Os resultados mostram que, durante o período do exame, os participantes acharam mais difícil manter uma dieta saudável. Apenas 25% cumpriram a ingestão de 400g de frutas e vegetais por dia, quantidade recomendada pela Organização Mundial da Saúde (OMS). Além disso, os estudantes que relataram níveis mais altos de estresse apresentaram maior propensão a lanchar com mais frequência. “O estresse tem sido implicado em má alimentação. As pessoas tendem a relatar excessos alimentares e consomem alimentos ricos em gordura, açúcar e calorias em momentos de estresse. Nossas análises confirmam essa hipótese”, frisa Nathalie Michels, pesquisadora da Universidade de Ghent, na Bélgica, e principal autora do estudo, apresentado no Congresso Europeu sobre Obesidade, em Glasgow, Reino Unido, em maio.
Ansiedade
Para Daniel Novais, nutricionista esportivo, as duas pesquisas comprovam informações conhecidas na área médica. “A ansiedade está ligada com o cortisol e a serotonina, substâncias relacionadas ao estresse. Alimentos doces e processados geram um processo inflamatório que influencia diretamente no neurotransmissor serotonina.

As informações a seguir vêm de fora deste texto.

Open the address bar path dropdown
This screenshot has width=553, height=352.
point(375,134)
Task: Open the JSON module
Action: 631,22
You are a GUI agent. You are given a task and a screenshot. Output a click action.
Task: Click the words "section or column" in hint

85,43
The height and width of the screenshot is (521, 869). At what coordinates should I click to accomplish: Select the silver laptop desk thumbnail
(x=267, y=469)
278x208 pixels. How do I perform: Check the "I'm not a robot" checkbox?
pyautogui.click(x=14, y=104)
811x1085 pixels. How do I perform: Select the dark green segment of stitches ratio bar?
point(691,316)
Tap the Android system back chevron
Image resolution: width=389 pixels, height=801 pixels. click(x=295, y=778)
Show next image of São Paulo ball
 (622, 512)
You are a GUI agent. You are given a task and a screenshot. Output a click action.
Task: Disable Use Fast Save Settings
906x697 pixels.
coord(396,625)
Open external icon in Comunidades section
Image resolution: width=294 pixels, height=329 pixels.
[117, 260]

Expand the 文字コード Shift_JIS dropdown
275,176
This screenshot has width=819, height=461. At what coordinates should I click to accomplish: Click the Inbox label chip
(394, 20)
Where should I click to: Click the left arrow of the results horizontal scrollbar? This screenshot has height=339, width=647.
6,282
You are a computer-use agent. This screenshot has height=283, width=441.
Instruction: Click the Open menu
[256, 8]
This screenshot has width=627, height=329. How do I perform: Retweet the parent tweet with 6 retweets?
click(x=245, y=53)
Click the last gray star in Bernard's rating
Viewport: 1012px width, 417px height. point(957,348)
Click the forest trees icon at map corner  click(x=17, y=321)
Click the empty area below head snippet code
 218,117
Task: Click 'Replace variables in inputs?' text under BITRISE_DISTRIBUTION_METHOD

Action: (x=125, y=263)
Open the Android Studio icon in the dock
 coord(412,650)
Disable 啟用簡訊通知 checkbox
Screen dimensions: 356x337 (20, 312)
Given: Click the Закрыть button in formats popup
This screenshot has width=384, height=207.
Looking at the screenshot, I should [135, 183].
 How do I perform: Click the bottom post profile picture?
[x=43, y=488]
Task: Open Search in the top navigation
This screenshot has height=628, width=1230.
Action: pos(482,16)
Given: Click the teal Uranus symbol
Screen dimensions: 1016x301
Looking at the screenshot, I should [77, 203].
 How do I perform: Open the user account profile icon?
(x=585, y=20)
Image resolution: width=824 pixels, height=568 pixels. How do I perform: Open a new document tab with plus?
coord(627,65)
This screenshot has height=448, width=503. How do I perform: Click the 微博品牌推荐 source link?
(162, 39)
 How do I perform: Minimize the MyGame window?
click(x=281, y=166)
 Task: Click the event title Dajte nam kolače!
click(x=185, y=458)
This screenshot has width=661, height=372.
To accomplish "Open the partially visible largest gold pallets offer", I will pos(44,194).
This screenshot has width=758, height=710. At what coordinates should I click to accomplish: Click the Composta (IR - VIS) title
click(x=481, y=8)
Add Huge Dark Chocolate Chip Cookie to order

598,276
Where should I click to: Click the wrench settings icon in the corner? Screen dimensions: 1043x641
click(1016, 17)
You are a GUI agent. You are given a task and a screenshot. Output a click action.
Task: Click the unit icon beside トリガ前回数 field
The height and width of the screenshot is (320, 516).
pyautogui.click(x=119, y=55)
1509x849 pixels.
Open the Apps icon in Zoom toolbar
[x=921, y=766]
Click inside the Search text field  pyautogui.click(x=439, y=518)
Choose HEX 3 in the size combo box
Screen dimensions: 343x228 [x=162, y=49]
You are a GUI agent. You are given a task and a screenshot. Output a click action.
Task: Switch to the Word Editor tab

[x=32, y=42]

Isso faz com que a pessoa fique ainda mais ansiosa, criando um ciclo sem fim, fazendo com que queira comer mais gordura.”
Segundo Gabriela Resende, endocrinologista do Hospital Sírio-libanês, em Brasília, há dois tipos de fome: a homeopática, relacionada a necessidades do organismo, e a hedônica, quando se come por prazer. Assim, como mostram as pesquisas, a forma como nos alimentamos está muito relacionada ao estilo de vida. “O estresse e o sedentarismo refletem nessa má alimentação, algo que também tem repercutido no aumento da obesidade.”
Vermelho e amarelo
Uma pesquisa divulgada, em 2006,
na revista Manegement Decision, mostrou que as cores mais usadas pelos restaurantes de fast food — o amarelo e o vermelho — provocam sensações nos clientes que podem contribuir para o aumento das vendas. Em uma análise com voluntários, cientistas americanos notaram que o amarelo reforça sentimentos de conforto e confiabilidade, já o vermelho provoca a fome.
Palavra de especialista
Mudança em etapas
“Com a rotina em que vivemos, estamos mais estressados. Por isso esse quadro de tentação pela comida realmente piora. Já é comprovado que, quando temos uma forma de restrição, a proibição do consumo de algo, nosso inconsciente fica tentado a burlar essa regra. Por isso não podemos abdicar de alimentações gordurosas de uma vez, é preciso se adaptar aos poucos, criar atalhos. Só dessa forma se pode mudar hábitos com sucesso. Até porque, quando paramos de uma vez, é fácil ter uma recaída, e, quando ela ocorre, pode tornar o cenário pior do que antes. Atividades como a meditação e a ioga têm se mostrado importantes nessa busca. Elas conseguem ajudar a lidar com o emocional, contribuindo para um maior equilíbrio e autocontrole.”